HAMMER data corruption with rebranded LSI RAID adapters
Two different machines running DragonFly 3.6.x had the kernel report HAMMER CRC32 data corruption and then panic.
After a reboot, the kernel couldn't repair and mount the HAMMER volumes where these CRC32 errors occurred due to massive amounts of data corruption.
The systems had these elements in common:
- DragonFly 3.6.x
- Dell rack servers
- HAMMER filesystem on a hardware RAID volume managed by the mfi(4) LSI MegaRAID SAS driver
The two different machines were apparently using the same kind of rebranded LSI RAID adapter.
PCI id from one of the cards:
mfi0@pci0:3:0:0: class=0x010400 card=0x1f341028 chip=0x005b1000 rev=0x05 hdr=0x00
#1 Updated by swildner about 2 years ago
We don't know if it is really related to the mfi(4) driver. But it might be a theory worth checking out.
I have committed a new driver from FreeBSD for Thunderbolt, Invader and Fury series adapters, mrsas(4):
If you want to try it out, make sure it is loaded (by putting mrsas_load=yes into your loader.conf or adding "device mrsas" to the kernel configuration you are using and either disable loading or compiling in of mfi(4) entirely or setting hw.mfi.mrsas_enable=1 in /boot/loader.conf, which will allow mrsas(4) to be taken for these adapters.

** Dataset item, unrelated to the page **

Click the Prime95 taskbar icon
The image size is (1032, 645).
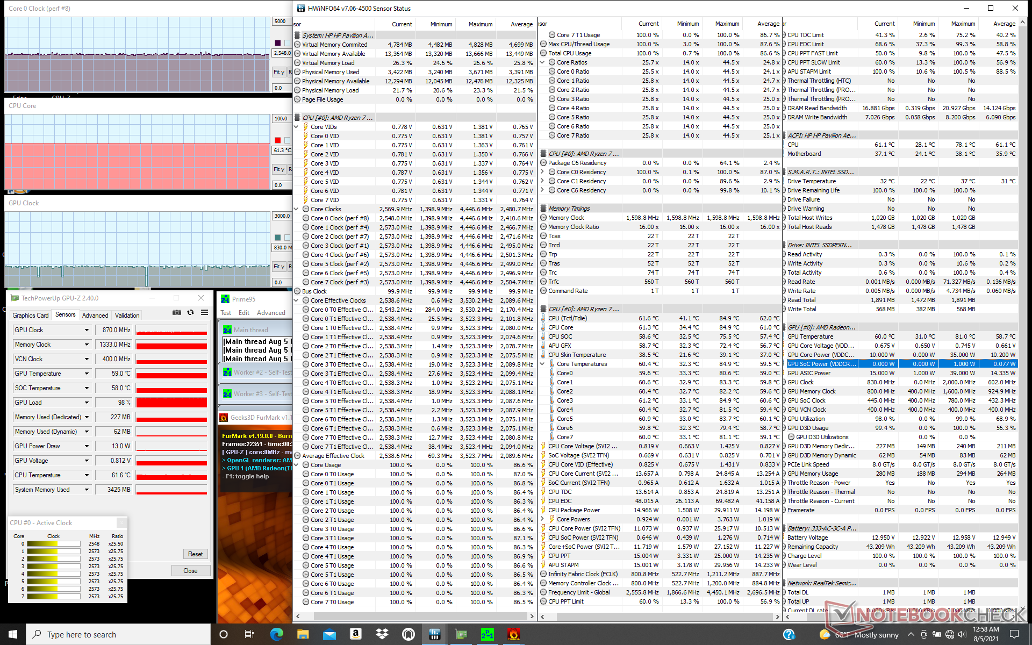(487, 634)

Note that the disk device nodes for mrsas(4) follow CAM nomenclature and are /dev/da?, while the mfi(4) driver uses /dev/mfid?. It is recommended to take the appropriate nodes in /dev/serno to allow for a smooth transition.
Also note that there is no mfiutil(8) like tool for mrsas(4).
If you need this driver on 3.8, do 'git cherry-pick 6d743f0468a9bd40d1cedc939569228864d0614f' in your 3.8 branch.
#5 Updated by ftigeot about 2 years ago
There was an interesting discussion thread about data corruption with a particular LSI adapter and the mfi(4) driver on FreeBSD in March.
Some of the most pertinent individual mails:
#6 Updated by ftigeot almost 2 years ago
A test server running with the mrsas(4) driver is still running perfectly after having processed terabytes of database imports and nfs traffic.
It is likely the corruption seen with Thunderbolt LSI RAID adapters is specific to the mfi(4) driver at this point.